The exact incidence and prevalence of chronic abdominal pain is not known. There are reports of chronic abdominal pain affecting 9-15% of children. There are also reports that 13% of middle school and 17% of high school children have weekly complaints of abdominal pain.

Pathophysiology

The symptoms of FGIDs may be the result of dysfunctions of the intestinal sensory and motor systems. The pathophysiology of functional abdominal pain is complex and not fully understood. Visceral hypersensitivity and motility disturbances are thought to be involved in functional abdominal pain. The traditional concept that motility disorders alone have an important role in functional pain has not been confirmed. It is believed that visceral hypersensitivity leading to abnormal bowel sensitivity to stimuli (physiologic, psychologic, noxious) might have a more dominant role in functional abdominal pain. Visceral hypersensitivity could be due to abnormal interpretation of normal signals by the brain or aberrant signals sent to the brain or a combination. Intestinal pain receptors respond to mechanical and/or chemical stimuli. The visceral receptors can respond to both mechanical and chemical stimuli, but the mucosal receptors are primarily stimulated by chemical stimuli.
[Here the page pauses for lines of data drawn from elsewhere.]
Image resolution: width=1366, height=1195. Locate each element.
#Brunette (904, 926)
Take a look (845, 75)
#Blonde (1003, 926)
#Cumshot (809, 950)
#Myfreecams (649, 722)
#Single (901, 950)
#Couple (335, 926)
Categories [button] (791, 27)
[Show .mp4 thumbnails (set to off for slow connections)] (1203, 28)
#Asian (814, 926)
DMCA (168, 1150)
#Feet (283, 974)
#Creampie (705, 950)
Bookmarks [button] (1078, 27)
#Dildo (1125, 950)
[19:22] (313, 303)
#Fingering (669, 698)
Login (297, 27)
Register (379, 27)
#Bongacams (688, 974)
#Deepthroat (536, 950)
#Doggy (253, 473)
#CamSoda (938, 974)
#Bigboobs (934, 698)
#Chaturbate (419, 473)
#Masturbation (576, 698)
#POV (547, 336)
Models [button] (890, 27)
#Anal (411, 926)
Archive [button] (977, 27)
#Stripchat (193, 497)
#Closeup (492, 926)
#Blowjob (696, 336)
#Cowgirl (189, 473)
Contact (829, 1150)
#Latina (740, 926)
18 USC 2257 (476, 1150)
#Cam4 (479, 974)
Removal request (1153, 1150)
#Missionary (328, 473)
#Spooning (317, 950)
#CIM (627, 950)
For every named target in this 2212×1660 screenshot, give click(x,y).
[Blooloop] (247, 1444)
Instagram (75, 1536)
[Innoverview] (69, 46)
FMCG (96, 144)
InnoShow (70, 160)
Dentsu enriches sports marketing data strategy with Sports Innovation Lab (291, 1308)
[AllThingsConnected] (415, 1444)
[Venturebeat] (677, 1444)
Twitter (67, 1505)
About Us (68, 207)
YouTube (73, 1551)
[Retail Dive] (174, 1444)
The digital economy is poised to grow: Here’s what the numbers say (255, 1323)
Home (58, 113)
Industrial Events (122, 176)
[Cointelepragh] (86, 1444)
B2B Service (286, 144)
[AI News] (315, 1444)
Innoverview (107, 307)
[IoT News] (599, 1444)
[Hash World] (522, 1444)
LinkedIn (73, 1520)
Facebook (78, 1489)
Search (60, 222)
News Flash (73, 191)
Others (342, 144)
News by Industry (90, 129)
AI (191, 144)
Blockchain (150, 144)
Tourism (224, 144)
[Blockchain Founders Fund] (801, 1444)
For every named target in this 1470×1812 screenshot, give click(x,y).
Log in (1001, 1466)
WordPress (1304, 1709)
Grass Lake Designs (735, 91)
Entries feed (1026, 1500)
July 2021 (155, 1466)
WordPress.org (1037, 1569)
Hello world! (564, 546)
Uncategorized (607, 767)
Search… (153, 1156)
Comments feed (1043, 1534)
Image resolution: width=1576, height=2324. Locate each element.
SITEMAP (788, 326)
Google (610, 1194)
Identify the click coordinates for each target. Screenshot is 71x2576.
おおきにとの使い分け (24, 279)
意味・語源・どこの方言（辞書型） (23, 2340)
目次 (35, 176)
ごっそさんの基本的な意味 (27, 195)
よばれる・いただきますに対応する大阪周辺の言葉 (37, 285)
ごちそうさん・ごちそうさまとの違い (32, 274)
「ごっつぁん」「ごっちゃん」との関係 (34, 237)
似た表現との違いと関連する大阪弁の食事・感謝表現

The viscera are innervated by dual set of nerves (vagal and splanchnic spinal nerves or pelvic and splanchnic spinal nerves). The spinal afferents carry impulses to the spinal cord. The dorsal horn of the spinal cord regulates conduction of impulses from peripheral nociceptive receptors to the spinal cord and brain, and the pain experience is further influenced by cognitive and emotional centers. Chronic peripheral nervous system pain can produce increased neural activity in higher central nervous system centers, leading to perpetuation of pain. Psychosocial stress can affect pain intensity and quality through these mechanisms. The child’s response to pain can be influenced by stress, personality type, and the reinforcement of illness behavior within the family. The autonomic and enteric nervous systems can overlie the initiation, perception, and perpetuation of pain.